Quando passados uns dias veio a revelação da bendita foto... O meu queixo ia caindo... A rapariga linda que tinha visto ao espelho, afinal era um sapo (ou sapa neste caso) grotesco, de cara magra, sorriso estranho e picassiano, dentes encavalitados. Não sei, mas parecia o resultado de uma fotografia rasgada e amarfanhada. Pela primeira vez vi o que viam os outros. E dei-lhes razão. E doeu. Afinal eu era mesmo a rapariga feia.
Desde então procurei não olhar-me muito ao espelho. Para quê? aquilo que eu via afinal era uma ilusão. Eu amava-me (felizmente, penso agora, para meu grande contentamento, sei que já nessa altura tinha alguma confiança em mim) e por isso via no feio em mim o bonito. Quem ama o feio, bonito lhe parece, não é?
Mas eu tenho um mecanismos de defesa fenomenal. E passados um dia ou dois, já tinha esse desgosto bem enterrado no meu baú do que "não se deve pensar/lembrar demasiado, fingir que não aconteceu". E assim, foi mais fácil receber os socos psicológicos que me acompanharam por muitos anos. (E assim foi fácil aguentar um aparelho idiota nos dentes durante 3 anos, sendo já uma mulher adulta).

Felizmente sempre tive amigos que viram em mim o que interessava, uma pessoa com quem se divertiam. Eu via o mesmo neles, fossem bonitos ou não. Fui descobrindo ao longo da vida que toda a gente tem traços bonitos. Não é preciso ser-se perfeito, porque efectivamente a perfeição é aborrecida, já não há nada a melhorar. E só não é bonito "quem não quer" - acredito piamente nisto. Porque todos podemos enaltecer os nossos melhores traços, vestir-nos de modo a favorecer o nosso corpo. E mesmo numa cara menos agradável, há sempre a boca que é bonita, ou os dentes perfeitos, ou o sorriso lindo (seja porque é Pepsodente ou porque simplesmente é maroto), ou o cabelo fantástico, ou o formato da cara, ou as sobrancelhas bonitas, ou o desenho lindo dos olhos, ou a cor deles. Mas sobretudo há a beleza interior (e isto não é conversa barata) que é transmitida por esse traços. Porque uns olhos esteticamente bonitos numa pessoa fria, egoísta, ou má, não são belos.

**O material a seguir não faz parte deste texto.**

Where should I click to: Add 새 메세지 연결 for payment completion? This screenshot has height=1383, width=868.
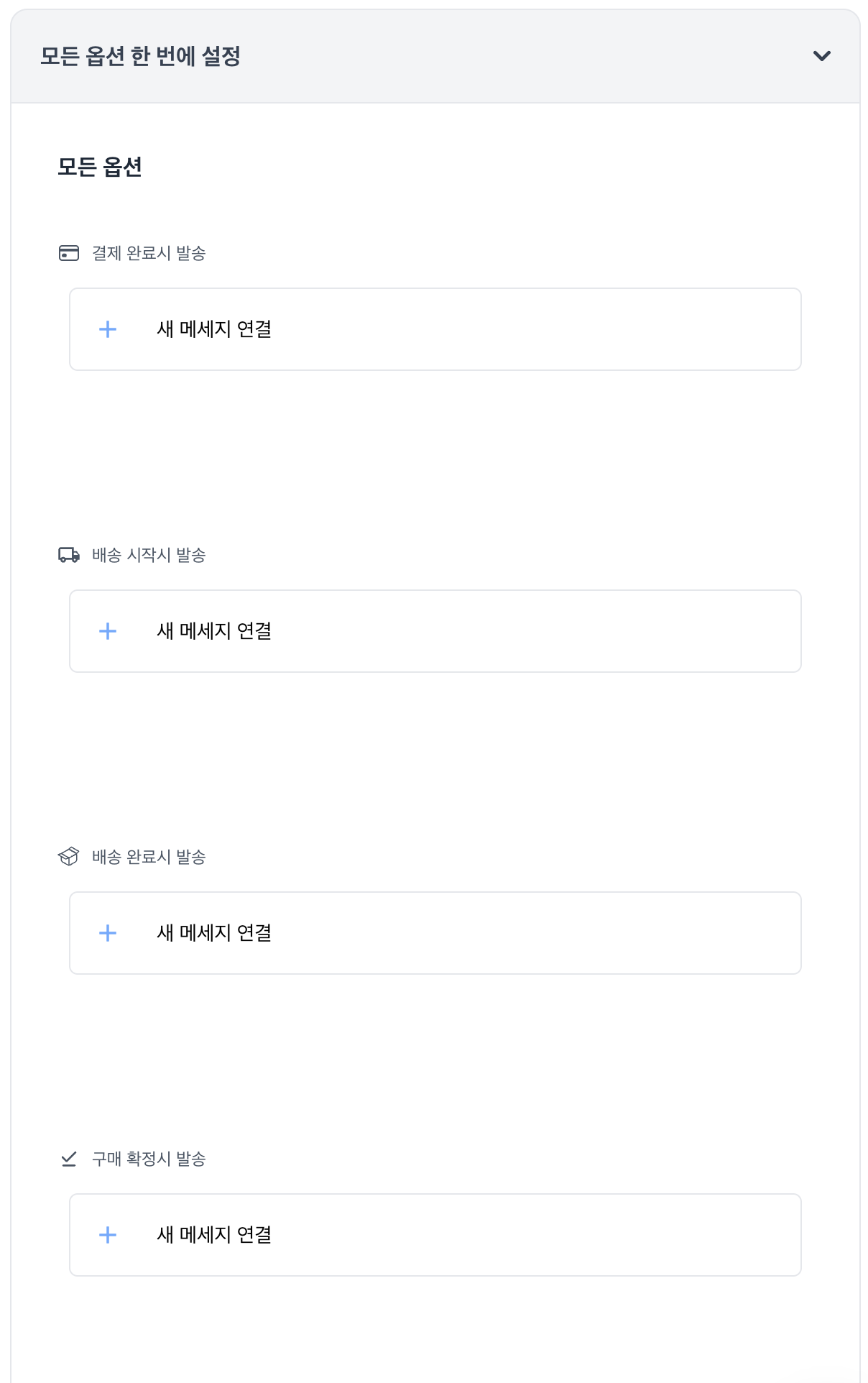click(435, 329)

E fisicamente podemos sempre corrigir-nos: se somos gordos podemos emagrecer, se somos flácidos podemos enrijecer. E no máximo, hoje em dia, se não gostarmos do nosso nariz podemos tirar-lhe uma "fatia". O que não podemos é embelezar uma pessoa feia de coração.

Um dia, irritada e zangada por tanta falta de apreço por parte do sexo masculino, decidi amaldiçoar essa raça que só via beleza nas outras raparigas. Jurei que um dia ia passar de patinho feio para cisne e ia fazer a vida negra a muita gente.

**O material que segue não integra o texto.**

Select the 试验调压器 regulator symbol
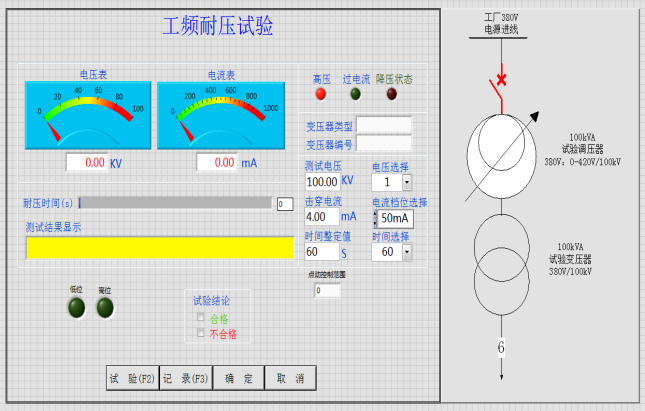Viewport: 645px width, 411px height. [501, 151]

Claro que não foi bem assim lol. Mas já beijei alguns sapos e encontrei alguns príncipes entre eles desde esses dark ages lol.  Fiz sofrer alguns rapazes, mas sofri também. Rejeitei e fui rejeitada, mas também amei e fui amada. Mas também descobri que melhor do que ser bonita (não é o caso, mas lá está, se assim o desejar nao há nada que uma boa maquilhagem e atitude não faça), é ser bonita e cool, ser bonita e generosa, ser bonita e boa ouvinte, etc, etc. Ser tudo o que podemos ser de melhor.
Sei que não sou perfeita, a nenhum nível, mas acho que já sei quem sou, e posso contar comigo mais do que com qualquer outra pessoa. E sei, mais do que nunca, tenho a certeza disso, que a beleza está nos olhos de quem a vê.